Noch vor Bundestagswahl: SPD will Nebeneinkünfte-Gesetz beschließen
zuletzt aktualisiert: 26.05.2005 - 15:33Frankfurt/Main/Berlin (rpo). Den rot-grünen Gesetzesentwurf zur Offenlegung der Nebeneinkünfte von Bundestagsabgeordneten will die SPD offenbar noch vor der Neuwahl beschließen. Er sei "wild entschlossen", das Gesetz auch ohne Zustimmung der Opposition zu verabschieden, sagte Fraktionsgeschäftsführer Wilhelm Schmidt einer Zeitung zufolge. Die erste Lesung solle Mitte Juni, die abschließende in der letzten Plenarwoche Ende Juni stattfinden.
Schmidt betonte in der "Frankfurter Rundschau" (Freitagsausgabe), falls es Bedenken von CDU und CSU gebe, werde Rot-Grün keine Rücksicht nehmen und auf namentlicher Abstimmung bestehen. Über die Reform sei "lange genug" diskutiert worden. SPD-Rechtspolitiker sind nach Informationen der Zeitung jedoch skeptisch. Es sei nicht gut, die Mehrheitsfähigkeit der Koalition unter Beweis zu stellen, wenn man Neuwahlen wolle.
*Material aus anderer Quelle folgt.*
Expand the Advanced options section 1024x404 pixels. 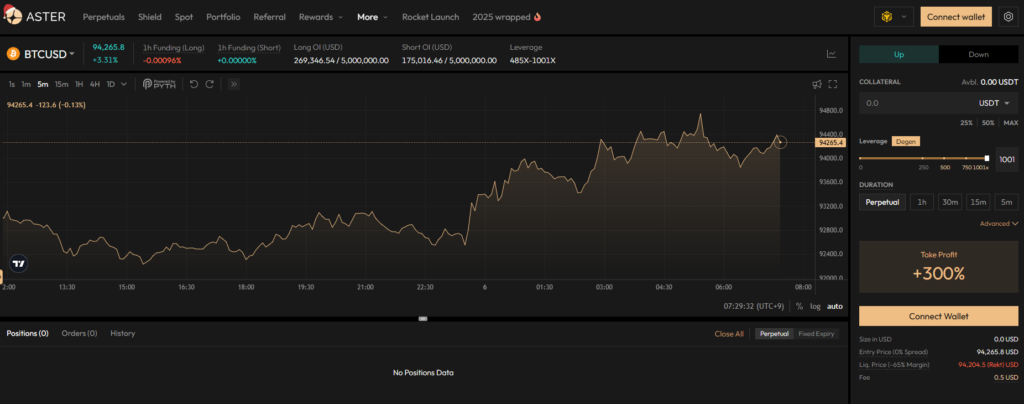(998, 224)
Laut dem Parlamentarischen Grünen-Geschäftsführer Volker Beck sind die notwendigen parlamentarischen Vorarbeiten für die Verabschiedung des Gesetzes abgeschlossen. Es gebe deshalb keinen Grund, warum der in der Koalition vereinbarte "Fahrplan" nicht eingehalten werde könne.